Dans la société burundaise, la porte qui ouvre sur l’éducation sexuelle est fermée à double tour. Tout ce qui a trait au sexe est placé sous une chape de plomb. Les jeunes privés de cette éducation se retrouvent comme dans une jungle où ils procèdent par tâtonnement, essais et erreurs. Cela n’est évidemment pas sans conséquences. Yvonne, 17 ans, témoigne.
13 ans. Le début des tourments remonte en 6ème année de l’école primaire. Mes seins commençaient à pousser. Avec mon teint clair, j’étais ce qu’on peut qualifier de bombe. Les garçons aimaient me le répéter à longueur de journée. Mon derrière commençait également à bien « pousser ». En classe, telle une bière de banane, j’attirais les garçons comme des mouches. Presque tous les garçons se bousculaient pour m’aider à prendre les notes. J’étais vraiment la reine de la classe.
« Comment avoir de gros seins et de grosses fesses ? »

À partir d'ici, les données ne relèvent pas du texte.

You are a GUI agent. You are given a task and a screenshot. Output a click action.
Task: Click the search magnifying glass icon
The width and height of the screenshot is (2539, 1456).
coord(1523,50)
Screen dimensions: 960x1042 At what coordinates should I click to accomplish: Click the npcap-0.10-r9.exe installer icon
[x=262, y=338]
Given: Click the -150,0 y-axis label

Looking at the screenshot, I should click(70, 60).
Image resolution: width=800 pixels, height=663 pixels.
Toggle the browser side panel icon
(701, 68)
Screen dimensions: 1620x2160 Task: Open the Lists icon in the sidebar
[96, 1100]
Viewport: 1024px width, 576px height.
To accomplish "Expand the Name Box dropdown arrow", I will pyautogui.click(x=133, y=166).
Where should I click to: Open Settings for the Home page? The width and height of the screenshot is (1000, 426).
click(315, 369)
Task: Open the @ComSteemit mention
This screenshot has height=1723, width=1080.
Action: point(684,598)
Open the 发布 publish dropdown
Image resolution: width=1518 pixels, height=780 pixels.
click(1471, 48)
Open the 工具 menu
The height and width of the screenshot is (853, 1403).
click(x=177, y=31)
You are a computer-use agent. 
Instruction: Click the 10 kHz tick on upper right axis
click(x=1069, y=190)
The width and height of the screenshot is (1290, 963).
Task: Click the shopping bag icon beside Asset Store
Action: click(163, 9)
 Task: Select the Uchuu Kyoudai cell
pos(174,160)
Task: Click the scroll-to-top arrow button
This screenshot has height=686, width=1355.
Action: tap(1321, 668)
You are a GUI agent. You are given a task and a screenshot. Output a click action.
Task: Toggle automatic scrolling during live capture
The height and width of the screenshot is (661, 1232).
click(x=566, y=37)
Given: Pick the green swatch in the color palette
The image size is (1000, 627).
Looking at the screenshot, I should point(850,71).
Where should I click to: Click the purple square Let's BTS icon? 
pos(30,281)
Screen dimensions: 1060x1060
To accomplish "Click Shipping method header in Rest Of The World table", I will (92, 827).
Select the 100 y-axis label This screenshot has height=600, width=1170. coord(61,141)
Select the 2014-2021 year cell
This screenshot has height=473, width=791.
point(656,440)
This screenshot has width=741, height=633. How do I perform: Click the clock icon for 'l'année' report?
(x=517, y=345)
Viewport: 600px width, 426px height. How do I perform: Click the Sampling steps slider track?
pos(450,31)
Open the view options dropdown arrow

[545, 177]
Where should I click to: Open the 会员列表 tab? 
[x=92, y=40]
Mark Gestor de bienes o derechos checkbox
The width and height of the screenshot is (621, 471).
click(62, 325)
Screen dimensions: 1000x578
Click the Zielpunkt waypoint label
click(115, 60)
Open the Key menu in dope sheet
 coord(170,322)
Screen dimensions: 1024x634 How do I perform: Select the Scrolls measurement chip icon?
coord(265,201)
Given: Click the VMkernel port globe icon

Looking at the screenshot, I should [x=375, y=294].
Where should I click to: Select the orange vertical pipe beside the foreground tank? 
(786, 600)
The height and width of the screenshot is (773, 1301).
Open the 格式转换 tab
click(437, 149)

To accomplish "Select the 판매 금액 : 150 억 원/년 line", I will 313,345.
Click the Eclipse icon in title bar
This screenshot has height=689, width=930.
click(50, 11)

14 ans. En 7ème année, au lycée, c’était presqu’une obligation/un sacrément, d’avoir un copain. Et c’est à ce moment-là que mes premières règles ont apparu. Ma mère a juste pris le temps de m’expliquer qu’il fallait que je m’éloigne des garçons, sans bien sûr me dire pourquoi. C’était mission impossible vu les sentiments que j’éprouvais pour Salomon, mon copain. Malheureusement, Salomon se plaignait que j’avais de petits seins, et que mon derrière n’était pas assez volumineux. Tout cela me contrariait. Mal m’en as pris de demander à ma mère comment avoir de gros seins et de grosses fesses. Elle m’a foudroyée du regard et m’a traitée de tous les noms. Impudique, immorale, irrespectueuse. Voilà comment je me suis rabattue sur mes camarades (qui n’y connaissaient presque rien aussi) pour ne pas perdre Salomon. Ce dernier commençait à m’ignorer pour des raisons qui m’échappaient.
« Comme un mouton conduit à l’abattoir… »
15 ans. Ma question reste toujours sans réponse. Souvent, parce que les mamans n’en parlent pas ou peu, les jeunes filles recourent à des « on dit » pour avoir des informations sur la sexualité. Parfois c’est le cercle d’amis ou les réseaux sociaux. Et ce, à un âge beaucoup plus jeune que bien de parents ne le pensent. Ça a été mon cas. « Avoir de gros seins et un derrière volumineux, c’est facile », disait Yvette, 17 ans, deux ans plus âgée que moi : « Il suffit de coucher avec un garçon ». Comme un mouton conduit à l’abattoir, j’ai suivi ses conseils. La première fois, on l’a fait avec un préservatif. J’ai senti une douleur tellement immense que j’ai juré que je ne le referais plus. Mais, en discutant avec mes copines, elles m’ont expliqué que c’est à cause du préservatif qu’on a utilisé. « Il faut abandonner le préservatif, ça cause la douleur et le cancer de l’utérus ». Munie de leurs conseils, j’ai commencé à faire des rapports sexuels non-protégés.
«Ma mère était dévastée »
16 ans. J’ai passé un certain dimanche à pleurer sans raison et à avoir des nausées toute la matinée. J’ai fini par vomir. C’est là que je me suis dite que quelque chose clochait. Une amie a apporté un test de grossesse. C’était la première fois que je le voyais. Mon cœur battait à 120 km/heure. Quand elle m’a dit que le test était positif, j’avais un retard des règles de trois mois. Un vrai bébé se développait dans mon ventre. Nous avons cherché un infirmier pour un avortement clandestin. Mais sans savoir où chercher, nous ne l’avons pas trouvé. Plus tard, j’ai appris que j’avais contracté une infection sexuellement transmissible et que cette infection commençait à menacer ma grossesse. Comme je devais être hospitalisée, ma mère a été mise au courant. Elle était complètement dévastée, la pauvre.
Prévenir c’est guérir. Peut-être n’aurais-je pas eu un enfant à 17 ans si je savais ce que je sais maintenant. Mais comment parler à un enfant de 14 ans de la sexualité ? Comment détruire le tabou culturel qui entoure la sexualité au Burundi ? Comment outiller l’adolescent (e) pour le (la) préparer à affronter l’avenir et ne pas se laisser submerger par les émotions ? Ce sont peut-être ces défis que les parents doivent relever.